■ Assignment: Which lines of the data contain the string "icon"? Copy every one of them.

■ Records:
[Start of Attachment]

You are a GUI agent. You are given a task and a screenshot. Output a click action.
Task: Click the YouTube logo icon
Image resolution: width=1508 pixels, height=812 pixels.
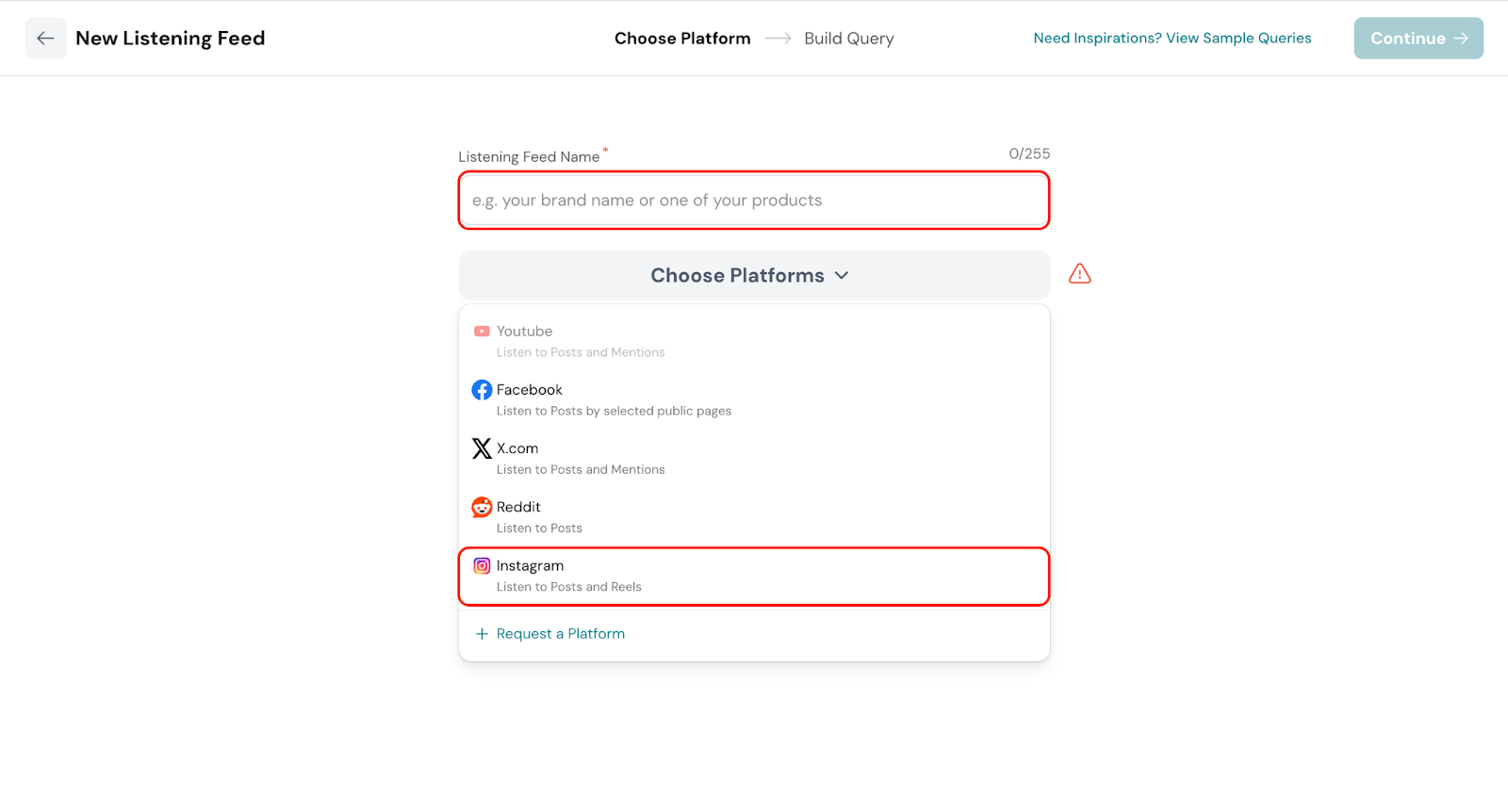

[End of Attachment]
[Start of Attachment]

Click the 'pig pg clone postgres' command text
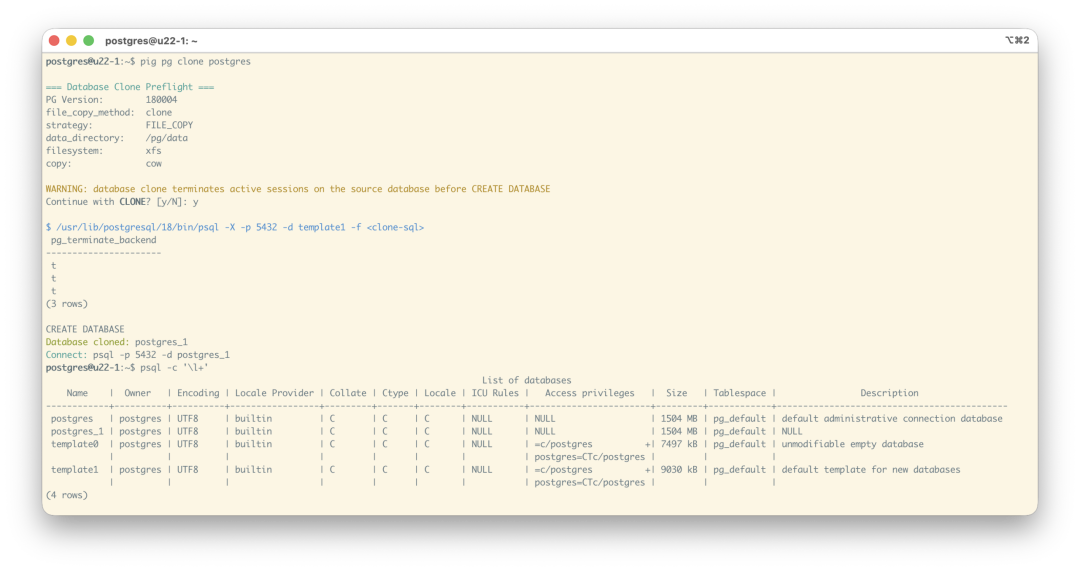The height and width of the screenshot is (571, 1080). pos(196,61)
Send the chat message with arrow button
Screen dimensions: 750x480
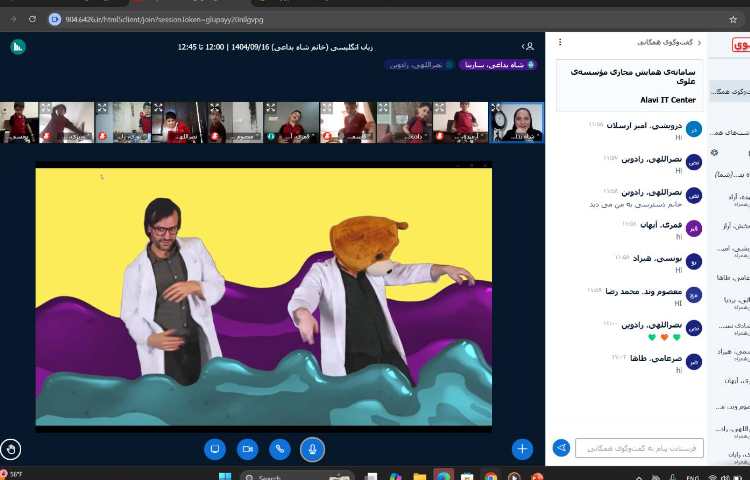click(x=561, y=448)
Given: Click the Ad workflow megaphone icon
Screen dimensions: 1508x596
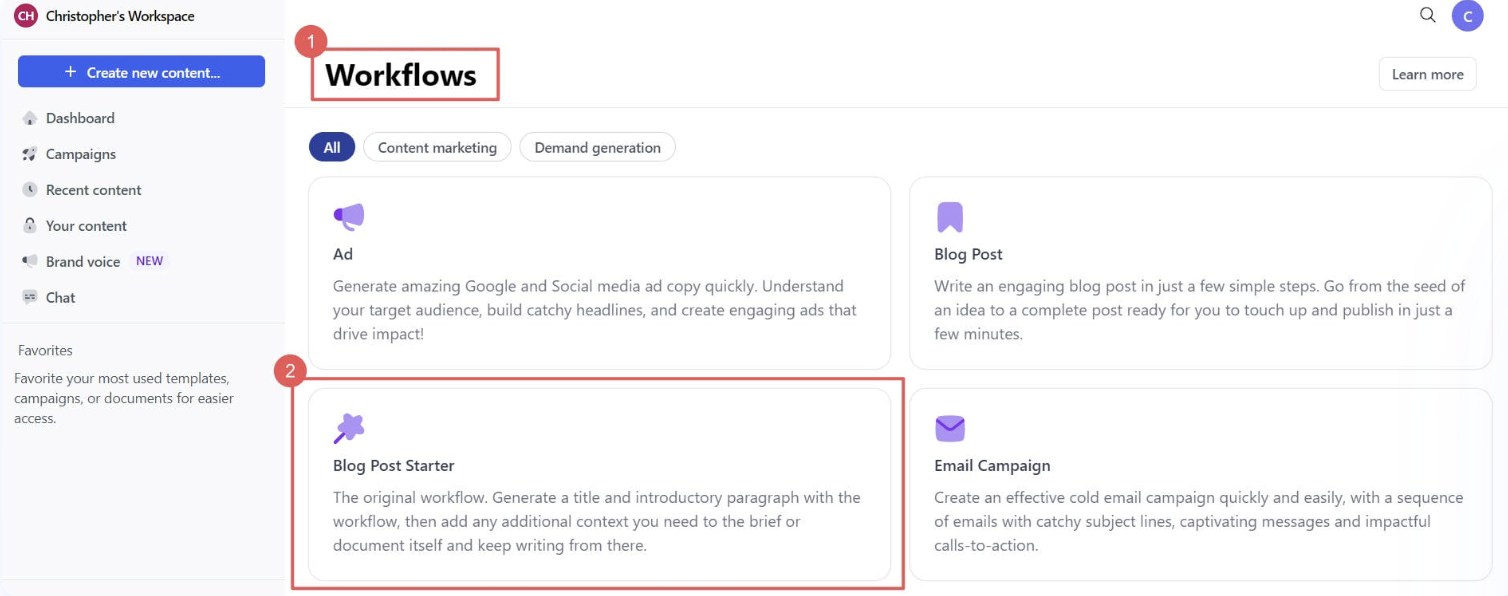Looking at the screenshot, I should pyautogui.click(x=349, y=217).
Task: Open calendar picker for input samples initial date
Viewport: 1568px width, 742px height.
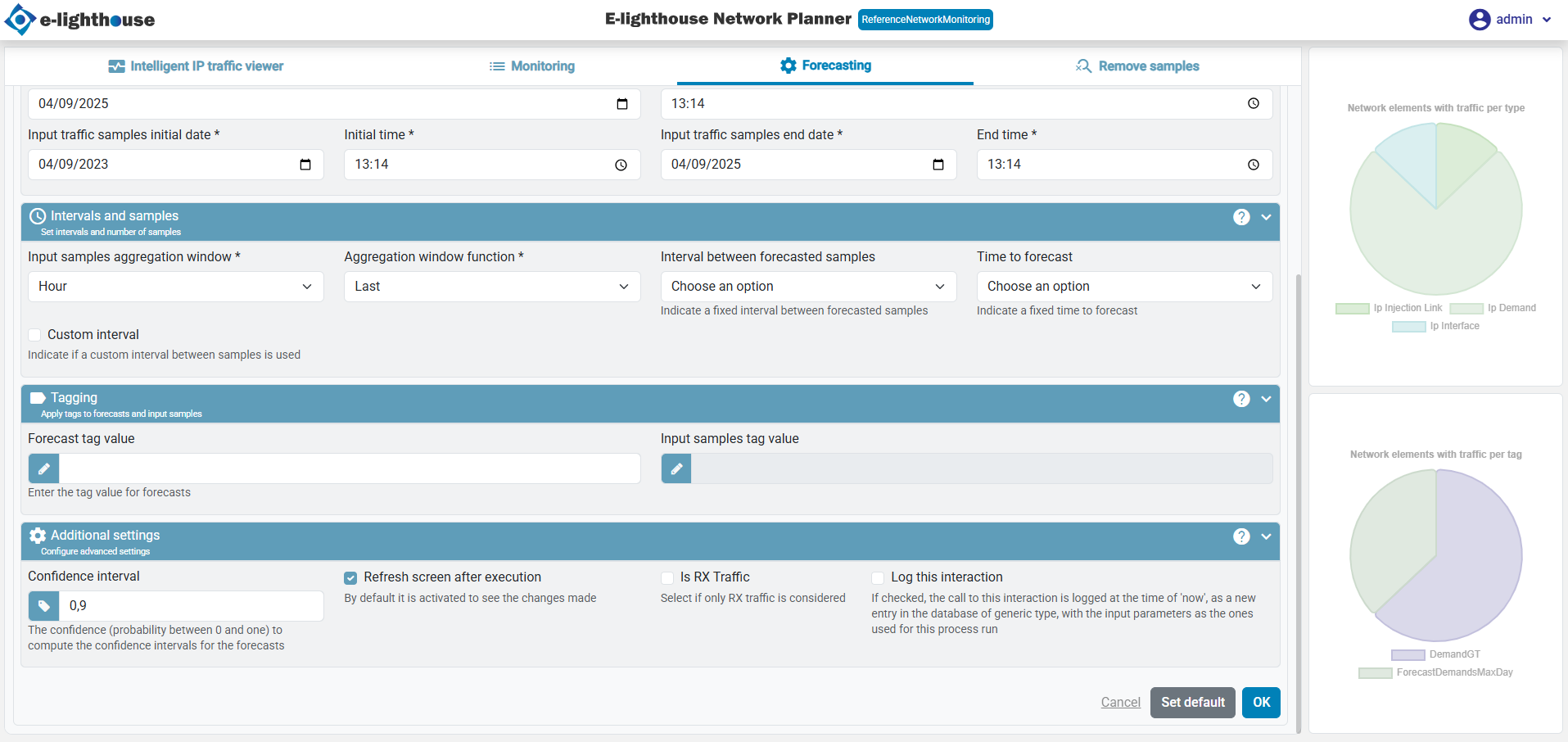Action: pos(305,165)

[End of Attachment]

■ Written solution:
Task: Click the YouTube logo icon
Given: Click the Ad workflow megaphone icon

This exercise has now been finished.